メタ分析(da Silva, 2016年) *1

研究の概要

 一般集団を対象としたコホート研究に参加した60歳以上の高齢者のうちで、睡眠時間が長い人・短い人は、基準となる睡眠時間の人に比べて、総死亡・心血管死亡が少ないか、を検討したコホート研究のシステマティックレビュー+メタ分析

 睡眠時間の設定は研究毎に異なっている。基準となる睡眠時間は7.0時間前後の研究が多く、睡眠時間に複数の設定がある場合には最も長い群と最も短い群を比較している。

 

主な結果

 27研究、77,000人以上のデータを統合。

 睡眠時間が長い人(9時間以上の研究が多い)については、基準の人に比べて総死亡は多く(相対危険 1.33, 95%信頼区間 1.24, 1.43)*2、心血管死亡も多かった(相対危険 1.43, 95%信頼区間 1.15, 1.78)。

 睡眠時間が短い人(6時間未満の研究が多い)についても、基準の人に比べて総死亡は多く(相対危険 1.07, 95%信頼区間 1.03, 1.11)*3、心血管死亡はやや多い傾向がみられた(相対危険 1.18, 95%信頼区間 0.76, 1.84)。

 

長くても短くてもダメ

 コホート研究のメタ分析となっており、睡眠時間の基準が研究毎にも異なっています。そのような制限がある中、基準群との2群比較でメタ分析されています。

 総死亡については、睡眠時間が長い人では33%多く、短い人では7%多い、という結果した。

 心血管死亡については、睡眠時間が長い人では43%多く、短い人では18%多い傾向、という結果でした。

 

 観察研究ですから、交絡因子を考慮しなければなりません。それぞれの研究で考慮されている因子は以下の通り。

Eighteen of the 27 studies adjusted for or stratified for age and sex in the analyses.
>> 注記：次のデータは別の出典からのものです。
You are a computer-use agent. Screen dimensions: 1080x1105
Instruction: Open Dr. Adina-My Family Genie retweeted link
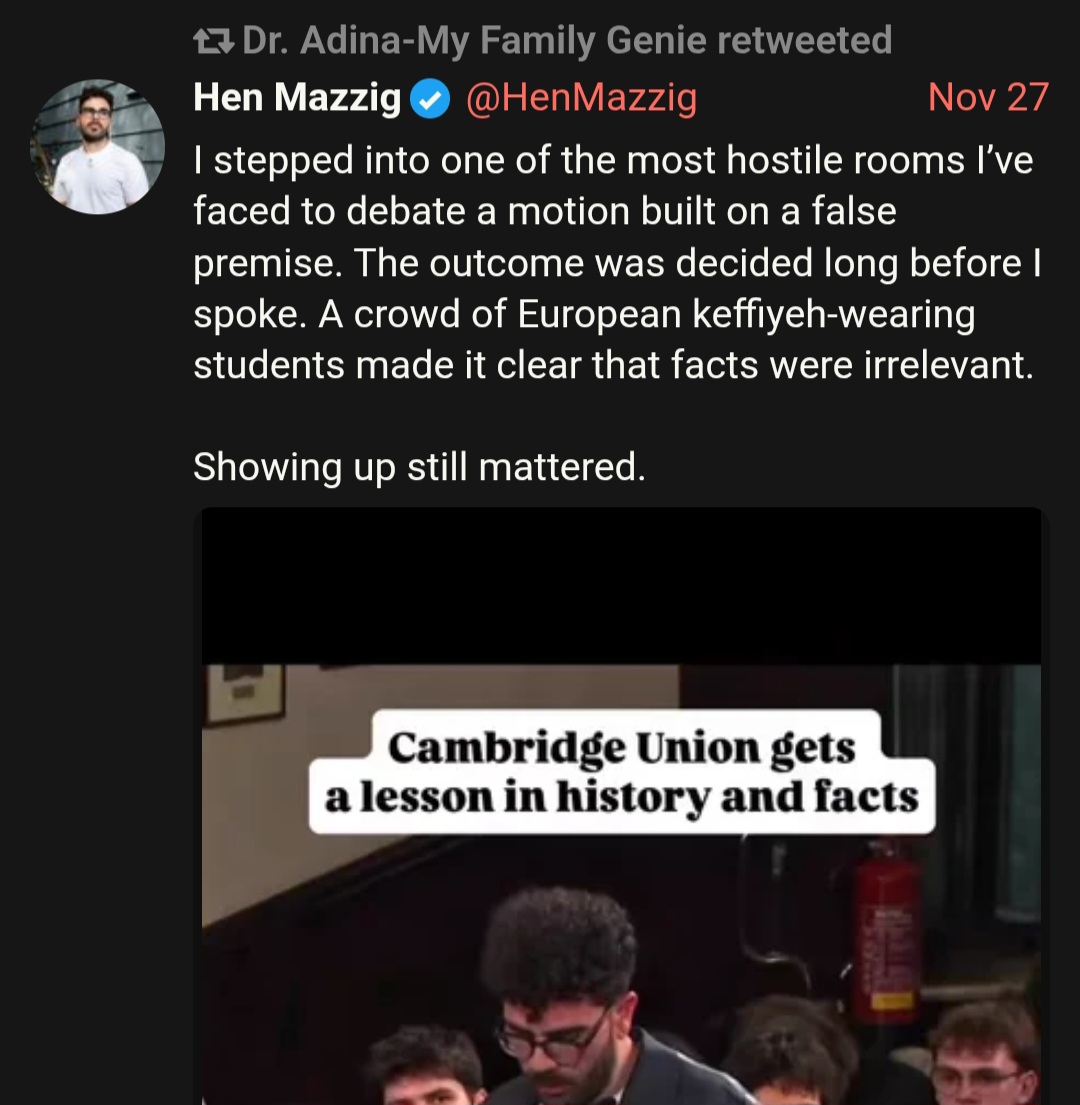[x=567, y=40]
Seventeen studies adjusted for demographic and lifestyle characteristics plus comorbid conditions, and 10 included sleep-related medications as confounders. Only two studies adjusted for functional status (activities of daily living) and frailty.

 

 例えば、疾病があるから眠れない、だから眠れない人の総死亡が多くなる、といった交絡については、27研究のうち17研究で考慮されていることになります。
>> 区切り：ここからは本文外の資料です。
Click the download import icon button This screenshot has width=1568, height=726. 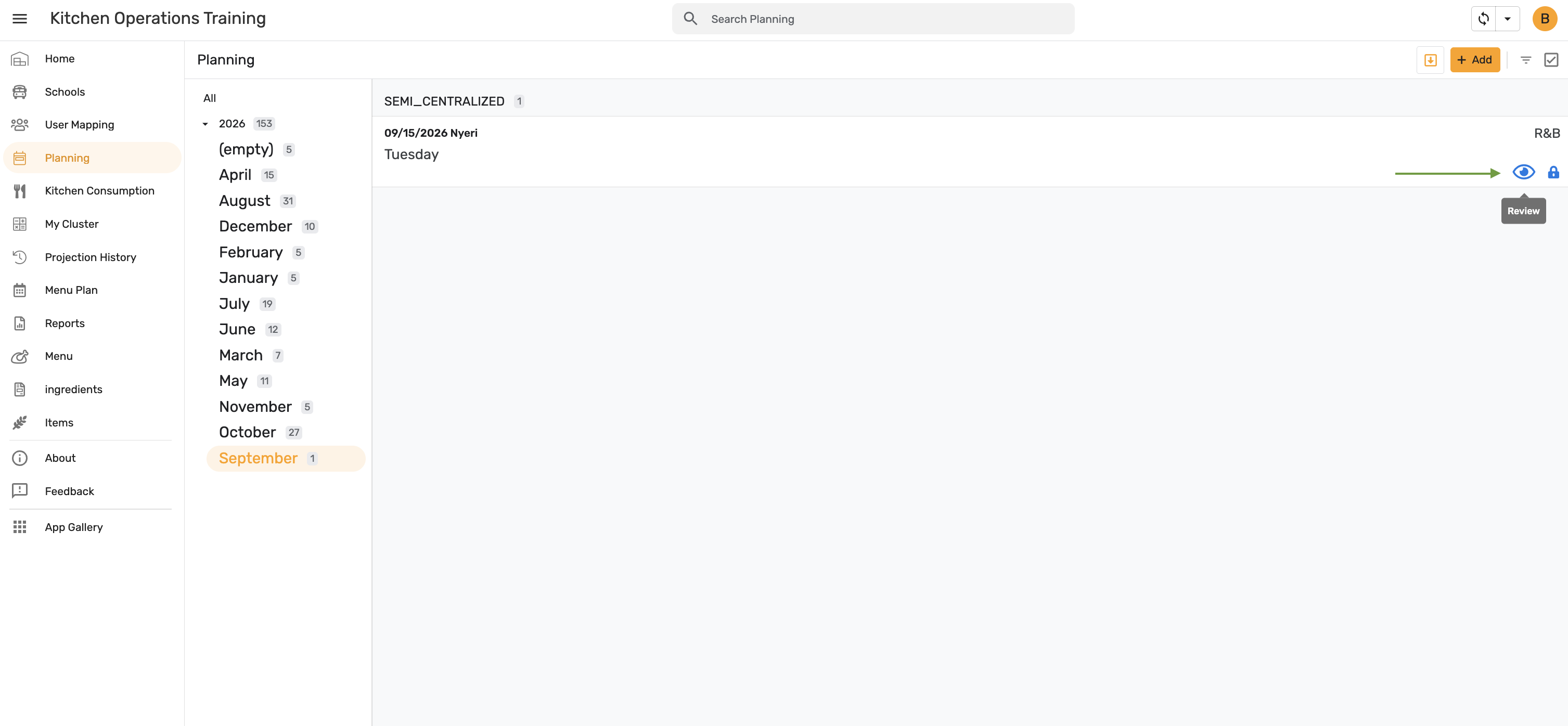1430,60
 これが多いのか少ないのか、これが結果にどんな影響を与えているかは、ちょっと推しはかりかねます。

 

 いずれにしても、高齢者の睡眠時間は長すぎても短すぎてもよくない、基準群である7.0時間前後がよいかもしれない、ということでしょう。

 

 まあ、睡眠もほどほどに。早く寝ようと思います。

 

*1:da Silva AA, de Mello RG, Schaan CW, Fuchs FD, Redline S, Fuchs SC. Sleep duration and mortality in the elderly: a systematic review with meta-analysis. BMJ Open. 2016 Feb 17;6(2):e008119. doi: 10.1136/bmjopen-2015-008119. Review. PubMed PMID: 26888725; PubMed Central PMCID: PMC4762152.